(Fragmento seleccionado)
---+---
Decidieron entonces recurrir a una vieja gloria: Luiz Felipe Scolari, con quien obtuvieron la que hasta el día de hoy es la última Copa del Mundo que Brasil ha conquistado, la de 2002. Desde entonces han sido tres naciones europeas las que han reinado en la competencia (Italia, España y Alemania). Si bien con “Felipao”, Brasil tuvo un buen presagio al ganar en casa la Copa Confederaciones 2013, el desenlace del sueño adquirió matices de pesadilla, cortesía de la maquinaria alemana.
---+---
(Sección de datos)
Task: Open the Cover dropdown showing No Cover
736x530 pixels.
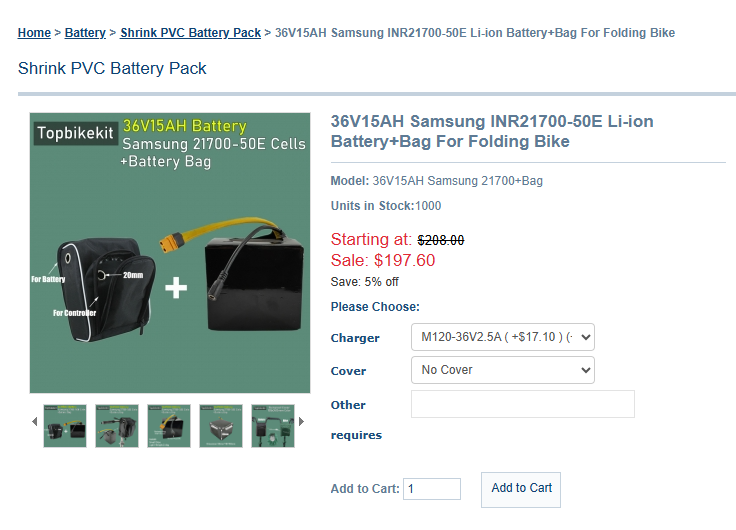Action: point(502,370)
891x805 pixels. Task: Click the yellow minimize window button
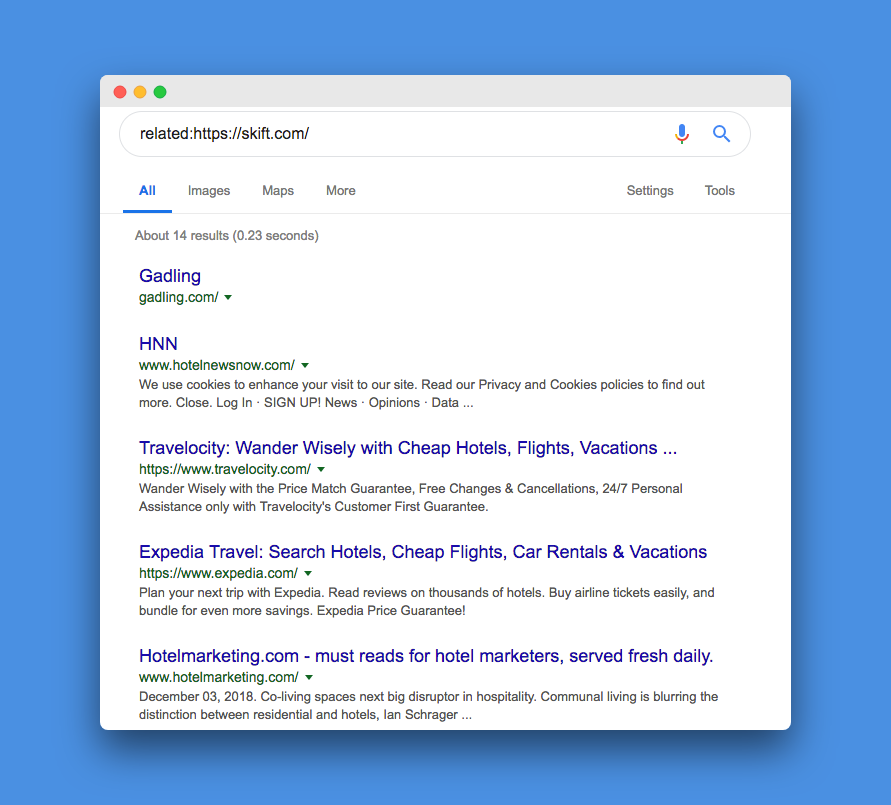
---+---
(Instrucciones)
1. Reproduzca palabra por palabra todo lo que en el fragmento seleccionado va desde "Decidieron entonces recurrir" hasta "la maquinaria alemana.".
2. Determine si cada afirmación concuerda con el fragmento seleccionado, respondiendo sí o no y citando textualmente las palabras que lo deciden. (a) Brasil ganó la Copa del Mundo de 2002 con Luiz Felipe Scolari. (b) Francia figura entre las naciones que han ganado la Copa del Mundo desde 2002. (c) Brasil ganó la Copa Confederaciones 2013 fuera de su país.

(Resultados por tarea)
1.
Decidieron entonces recurrir a una vieja gloria: Luiz Felipe Scolari, con quien obtuvieron la que hasta el día de hoy es la última Copa del Mundo que Brasil ha conquistado, la de 2002. Desde entonces han sido tres naciones europeas las que han reinado en la competencia (Italia, España y Alemania). Si bien con “Felipao”, Brasil tuvo un buen presagio al ganar en casa la Copa Confederaciones 2013, el desenlace del sueño adquirió matices de pesadilla, cortesía de la maquinaria alemana.

2.
(a) Sí: "Luiz Felipe Scolari, con quien obtuvieron la que hasta el día de hoy es la última Copa del Mundo que Brasil ha conquistado, la de 2002".
(b) No: "han sido tres naciones europeas las que han reinado en la competencia (Italia, España y Alemania)".
(c) No: "Brasil tuvo un buen presagio al ganar en casa la Copa Confederaciones 2013".